→ **Recorded data**:

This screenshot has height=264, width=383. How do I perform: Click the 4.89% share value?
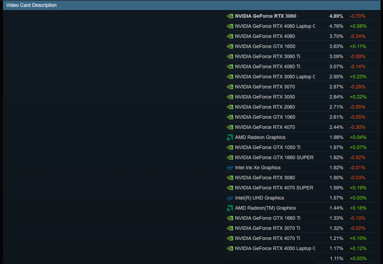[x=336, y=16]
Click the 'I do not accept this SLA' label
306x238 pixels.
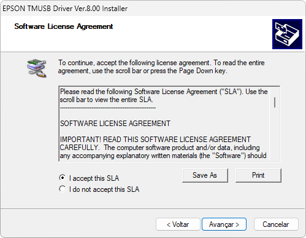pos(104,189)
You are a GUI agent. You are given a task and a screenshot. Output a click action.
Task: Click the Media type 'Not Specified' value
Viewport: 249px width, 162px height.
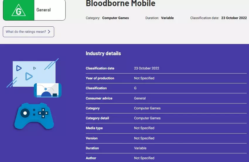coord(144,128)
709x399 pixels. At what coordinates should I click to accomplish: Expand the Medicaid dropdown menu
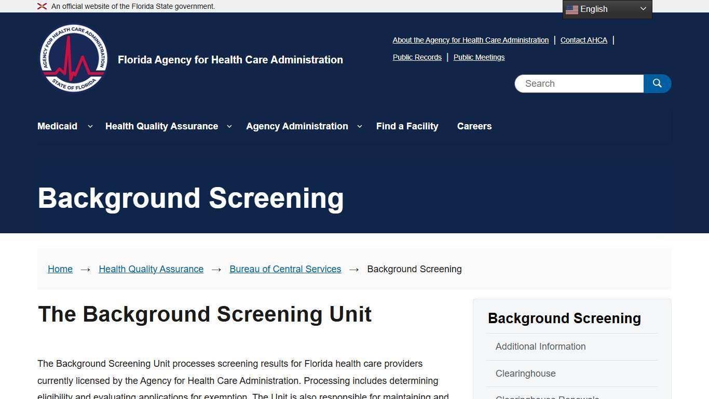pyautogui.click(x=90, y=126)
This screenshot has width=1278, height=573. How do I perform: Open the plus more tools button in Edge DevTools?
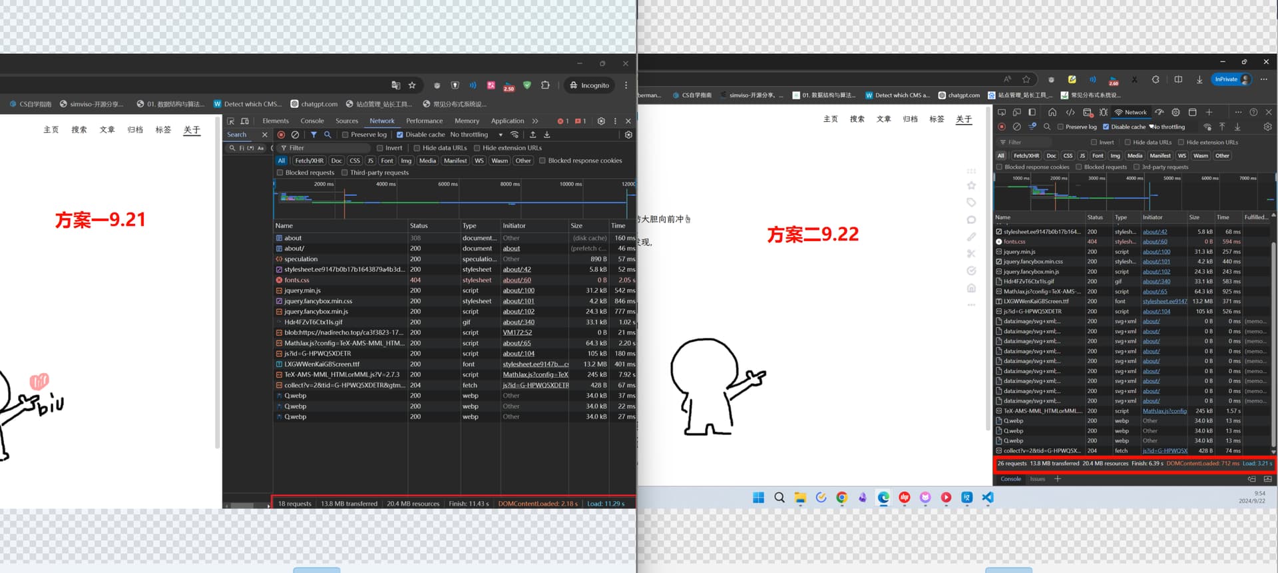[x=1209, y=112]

→ **Activity**: Leave out the pictures, and write out exactly the lines from the one containing "709x399 pixels. At" through the last line of the listing, both included.

→ **Output for this exercise**:
709x399 pixels. At what coordinates should I click to accomplish: Expand the Medicaid dropdown menu
pyautogui.click(x=90, y=126)
This screenshot has width=1278, height=573. How do I perform: Open the plus more tools button in Edge DevTools?
[x=1209, y=112]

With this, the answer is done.